Great Sex & Relationships

Guest Post: An Anal Sex Guide For First Timers by Molly Moore of Molly’s Daily Kiss

So you’re a couple that wants to try anal sex for the first time. It may have taken you some time to agree to “go there”.Or maybe anal sex something that’s gotten you wildly enthusiastic after reading about it or watching it in a porn flick. But before you go into uncharted territory, I’ve asked Molly Moore of Molly’s Daily Kiss to give some pointers about the real joy of anal sex and how to enjoy it sensually and safely.

Anal sex can be wonderfully intimate and arousing but unlike its common depiction in much of main stream porn it is not something to be rushed into but something to be explored slowly and carefully giving the body plenty of time to adjust and accommodate this new sensation.

The key to great anal sex is to actually put it on the back burner and explore other forms of anal play together before even thinking about actual penis in anus sex. The most common mistake when it comes to anal sex is making it the starting point. Unlike your vagina which was designed to accept a penis your anus needs coaxing along a little which might not sound that sexy but trust me, it is.

First of all though I am going to start with a don’t; Don’t use desensitizing lube. Why would you want to desensitize an area when you really want to feel what is going on. Something that masks pain also masks pleasure and you are more likely to do yourself harm as it makes it harder for you to feel when something is not right. Anal sex is something you should enjoy not something you grit your teeth and endure. You will need lube though, and plenty of it so my advice is buy a selection to try out and find the one you like the best.
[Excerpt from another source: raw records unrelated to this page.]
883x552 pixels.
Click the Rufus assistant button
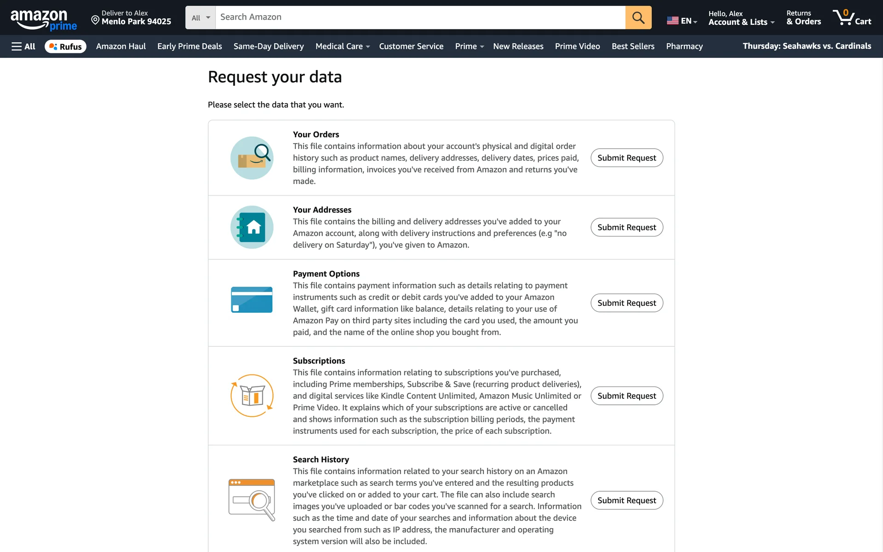pos(65,46)
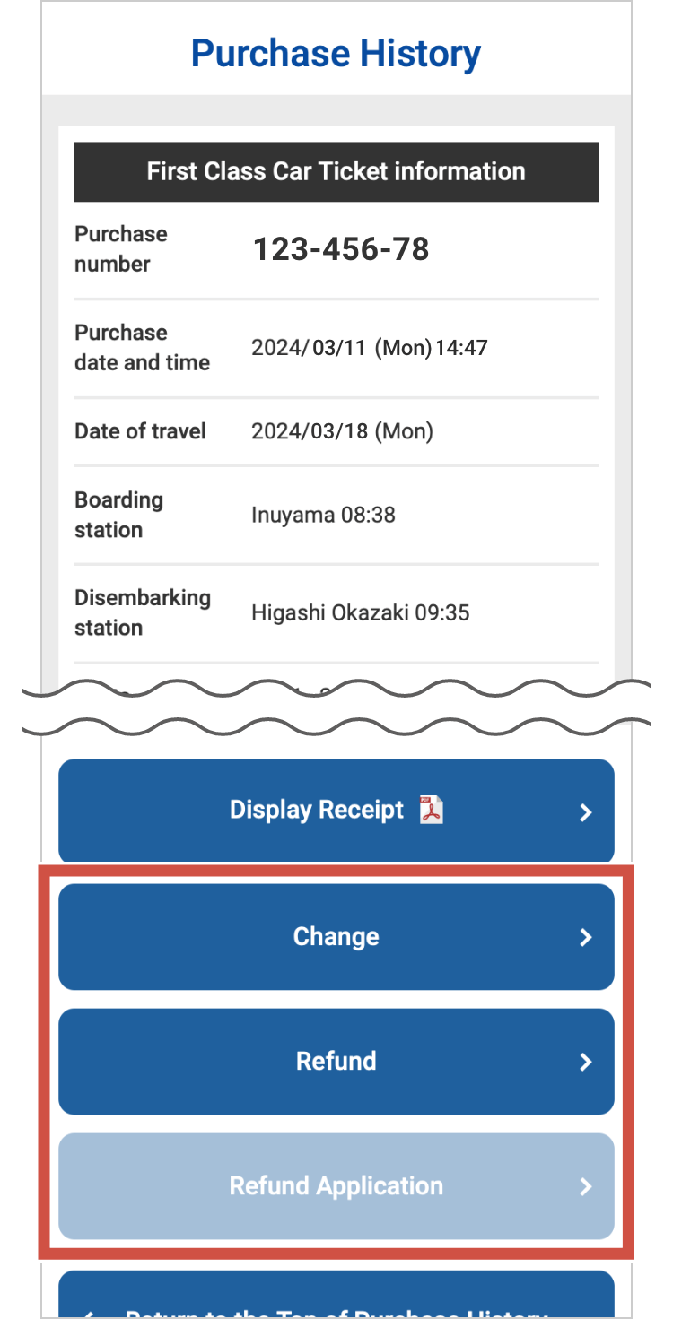The width and height of the screenshot is (673, 1319).
Task: Click the PDF icon beside Display Receipt
Action: click(432, 811)
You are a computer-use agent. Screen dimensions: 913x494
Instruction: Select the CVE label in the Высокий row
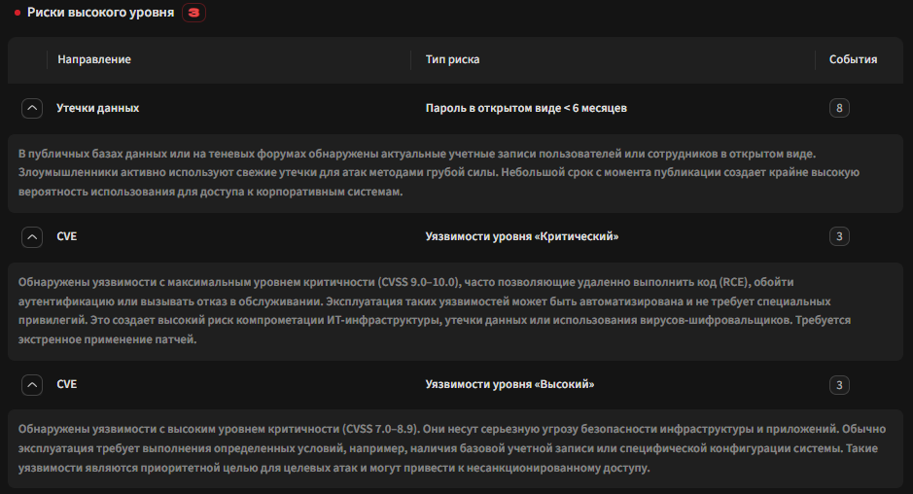click(66, 384)
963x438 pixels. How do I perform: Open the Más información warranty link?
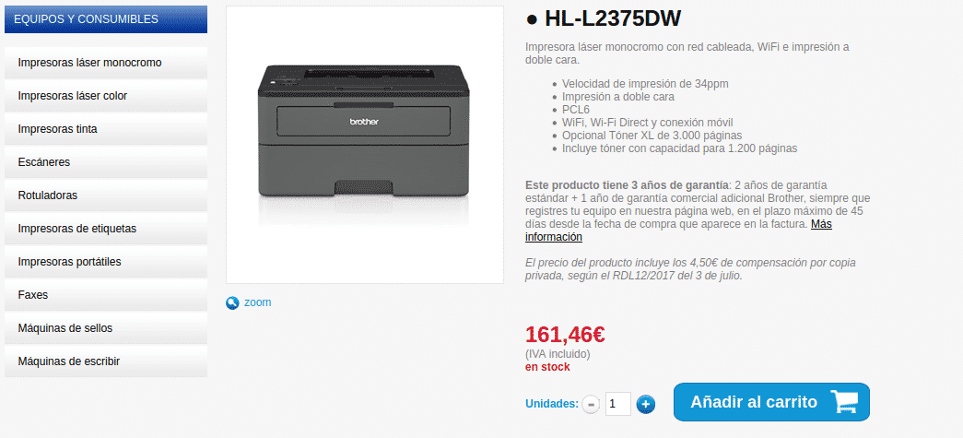click(x=678, y=231)
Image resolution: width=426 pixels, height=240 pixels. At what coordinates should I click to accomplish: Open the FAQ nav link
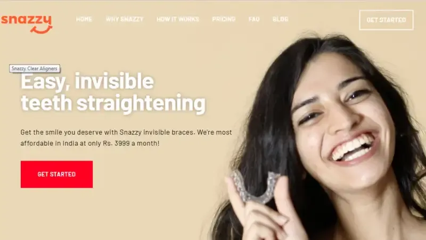pos(254,19)
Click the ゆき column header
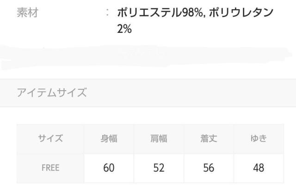Screen dimensions: 296x185 pos(258,138)
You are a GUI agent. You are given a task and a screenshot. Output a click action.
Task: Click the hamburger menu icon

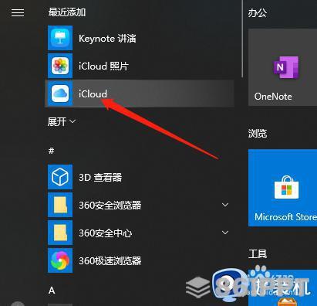pos(18,12)
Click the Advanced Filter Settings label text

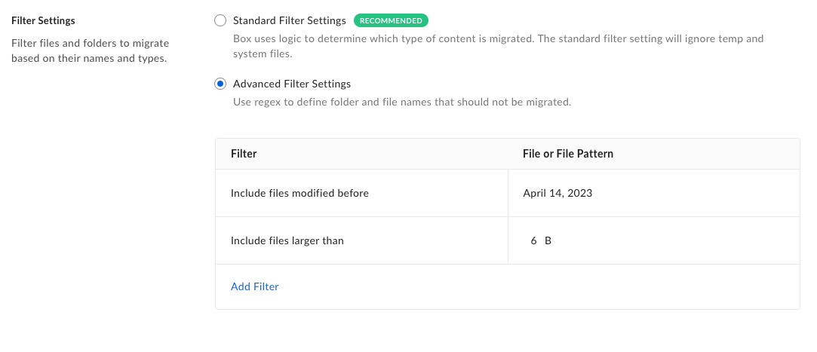[291, 84]
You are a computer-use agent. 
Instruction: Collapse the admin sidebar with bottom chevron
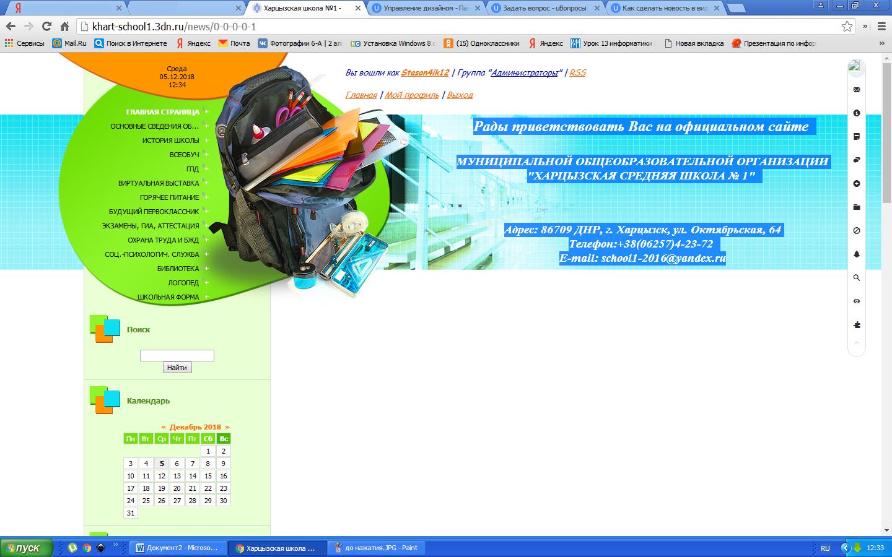(857, 343)
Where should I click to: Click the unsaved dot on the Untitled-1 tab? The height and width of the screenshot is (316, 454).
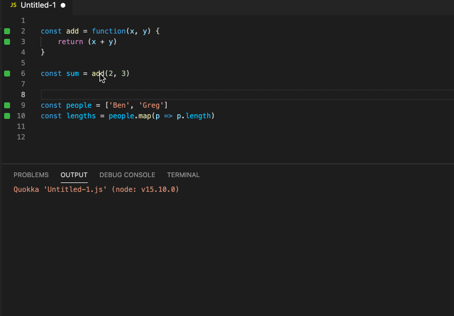63,5
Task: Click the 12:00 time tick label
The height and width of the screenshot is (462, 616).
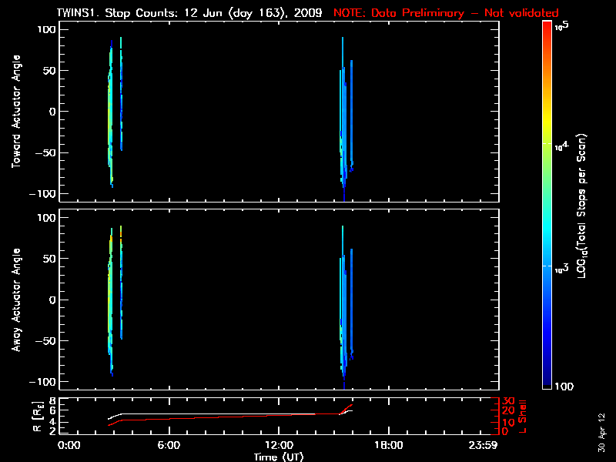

Just avoid the desensitizing varieties altogether.

Once you have your lube set aside a decent amount of time to start exploring together, beginning with using the lube to massage around the whole anal area, use a mixture of circles around and firm strokes across the anus, starting lightly and slowly building up the pressure. This is about stimulating the area around the anus and helping you to relax and get used to how it feels. Incorporate this into other forms of foreplay that you both enjoy.

The next step of for your partner to introduce inserting a well lubed finger into you. The real key with this is to be relaxed and the massaging of the area should really help with this but for many women stimulating your clit at the same time works really well and if your anything like me will lead to an orgasmic response.

Now would be a good time to indulge in some sexy shopping together and buy a small butt plug. I recommend metal or glass as the hard non porous surface stays slippery when used with lube but have fun incorporating different ones into steps above to find which one you just don’t start with anything too big. However over time I would recommend moving onto a bigger plug or cock shaped dildo as this will allow you to experience something similar in size to an actual cock whilst having plenty of control over how fast and how deep you want to insert it.

All this sexy anal fun will mean that by the time you get to the stage of him actually inserting his cock you will be well lubed up and most importantly of all relaxed and ready for it but like all the stages above take your time, anal sex is rarely something to be rushed but should be treated as slow decedent exploration of pleasure between you and your partner.